The α7nACh–NMDA receptor complex is involved in cue-induced reinstatement of nicotine seeking

Smoking is the leading preventable cause of disease, disability, and premature death. Nicotine, the main psychoactive drug in tobacco, is one of the most heavily used addictive substances, and its continued use is driven through activation of nicotinic acetylcholine receptors (nAChRs). Despite harmful consequences, it is difficult to quit smoking because of its positive effects on mood and cognition that are strong reinforcers contributing to addiction. Furthermore, a formidable challenge for the treatment of nicotine addiction is the high vulnerability to relapse after abstinence. There is no currently available smoking cessation product able to achieve a >20% smoking cessation rate after 52 wk, and there are no medications that directly target the relapse process.
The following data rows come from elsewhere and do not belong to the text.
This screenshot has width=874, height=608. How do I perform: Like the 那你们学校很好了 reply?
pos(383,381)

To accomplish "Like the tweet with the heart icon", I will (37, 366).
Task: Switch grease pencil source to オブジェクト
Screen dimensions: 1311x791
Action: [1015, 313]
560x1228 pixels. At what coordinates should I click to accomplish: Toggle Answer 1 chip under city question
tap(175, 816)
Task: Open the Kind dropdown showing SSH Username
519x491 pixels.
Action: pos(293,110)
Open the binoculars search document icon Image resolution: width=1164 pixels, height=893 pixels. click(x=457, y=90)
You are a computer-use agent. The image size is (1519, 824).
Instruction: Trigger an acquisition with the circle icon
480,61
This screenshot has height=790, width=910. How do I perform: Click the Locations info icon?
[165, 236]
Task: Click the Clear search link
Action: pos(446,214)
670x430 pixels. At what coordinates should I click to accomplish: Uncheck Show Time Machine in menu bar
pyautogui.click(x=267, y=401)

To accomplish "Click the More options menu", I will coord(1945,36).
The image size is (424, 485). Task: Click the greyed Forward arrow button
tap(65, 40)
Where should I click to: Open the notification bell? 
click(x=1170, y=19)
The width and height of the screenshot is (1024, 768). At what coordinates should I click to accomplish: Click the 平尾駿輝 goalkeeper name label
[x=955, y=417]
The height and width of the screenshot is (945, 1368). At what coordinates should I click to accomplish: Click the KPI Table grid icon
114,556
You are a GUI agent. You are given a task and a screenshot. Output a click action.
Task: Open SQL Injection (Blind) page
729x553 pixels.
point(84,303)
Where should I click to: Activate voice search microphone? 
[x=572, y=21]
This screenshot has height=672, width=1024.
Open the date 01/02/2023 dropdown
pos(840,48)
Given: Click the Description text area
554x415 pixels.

We report here that the α7nAChR forms a protein complex with the NMDA glutamate receptor (NMDAR) through a direct protein–protein interaction. Chronic nicotine exposure promotes α7nAChR–NMDAR complex formation. Interestingly, administration of an interfering peptide that disrupts the α7nAChR–NMDAR complex decreased extracellular signal-regulated kinase (ERK) activity and blocked cue-induced reinstatement of nicotine seeking in rat models of relapse, without affecting nicotine self-administration or locomotor activity. Our results may provide a novel therapeutic target for the development of medications for preventing nicotine relapse.